The Bullseye Framework replaces those unreliable inputs with a repeatable process: consider everything, narrow to the most promising option or options, test cheaply, and double down on what works. It's designed to be fast, low-cost, and evidence-based.

The goal of the Bullseye Framework isn't to find the best channel in theory. It's to find the channel that works best for your specific buyer, your specific offer, and your current stage of growth.

The Three Rings

The framework gets its name from a dartboard. There are three rings, each representing a different stage of the channel selection process.

The Outer Ring: Possible

This is your brainstorm. The goal here is breadth, not depth. You want to consider every channel that could conceivably work for your business without ruling anything out prematurely. Include all of your big ideas, cool ideas you saw on social media, and whatever your next door neighbor thinks you should try.

A useful starting point is the PESO model (learn more here!). Broken down by type of channel, the model covers a huge array of potential marketing tactics for you to consider.

Don't disclude channels just because they seem unfamiliar or uncomfortable. The outer ring is about possibility, not preference or even feasability. Some of the most effective acquisition channels for early-stage startups are ones the founders never considered until they were forced to.

Now, quickly score each option in the outer ring from one to five, with five being the most probably to make progress towards your marketing goals. Consider buyer fit, your team's ability to execute, and your available budget. Don’t think too hard about this–select a rating based on your first instinct, with the three aforementioned criteria in mind.

The Middle Ring: Probable

Take your outer ring ratings and identify your top two to three channels. For each probable channel, write a simple hypothesis. A good hypothesis has three parts: what you're going to do, who you're going to reach, and what result you expect. For example: 'If we send 500 personalized cold emails to operations managers at SaaS companies with 50 to 200 employees, we expect 20 qualified replies and 5 booked calls within 30 days.'

The hypothesis doesn't have to be right. It just has to be specific enough that you can look back at it in 30 days and know whether it was validated or falsified. Vague hypotheses produce vague learnings.

The Inner Ring: Proven

This is where most frameworks stop giving advice, and most founders start making expensive mistakes. The inner ring is about testing, not launching.
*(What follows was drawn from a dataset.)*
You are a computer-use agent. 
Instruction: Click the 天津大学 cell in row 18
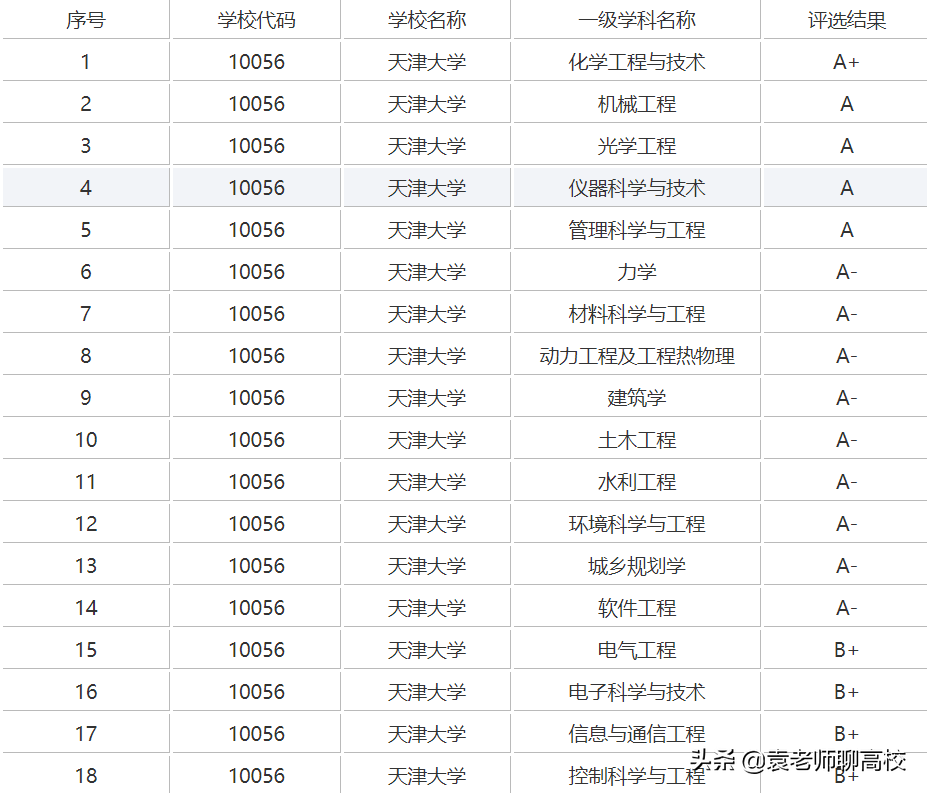coord(425,775)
A Bullseye channel test is not a full campaign. It's a minimum viable experiment designed to answer one question: Does this channel produce qualified leads for our business at a cost and effort level we can sustain?

The key distinction is between signal and scale. You're not trying to generate 100 leads from this test. You're trying to find out whether the channel is capable of generating qualified leads at all. Once you've confirmed that, you scale. If you try to scale before you've confirmed a signal, you're just spending more money to learn the same lesson slower.

How to Design a 30-Day Channel Test

A well-designed channel test has six components. Define all of them before you start, not after. Surprisingly, I see this mistake made quite often. Setting up quality tracking takes time, but it’s worth delaying your test by a week to ensure you can gather the data needed to improve in the future. Do it right the first time.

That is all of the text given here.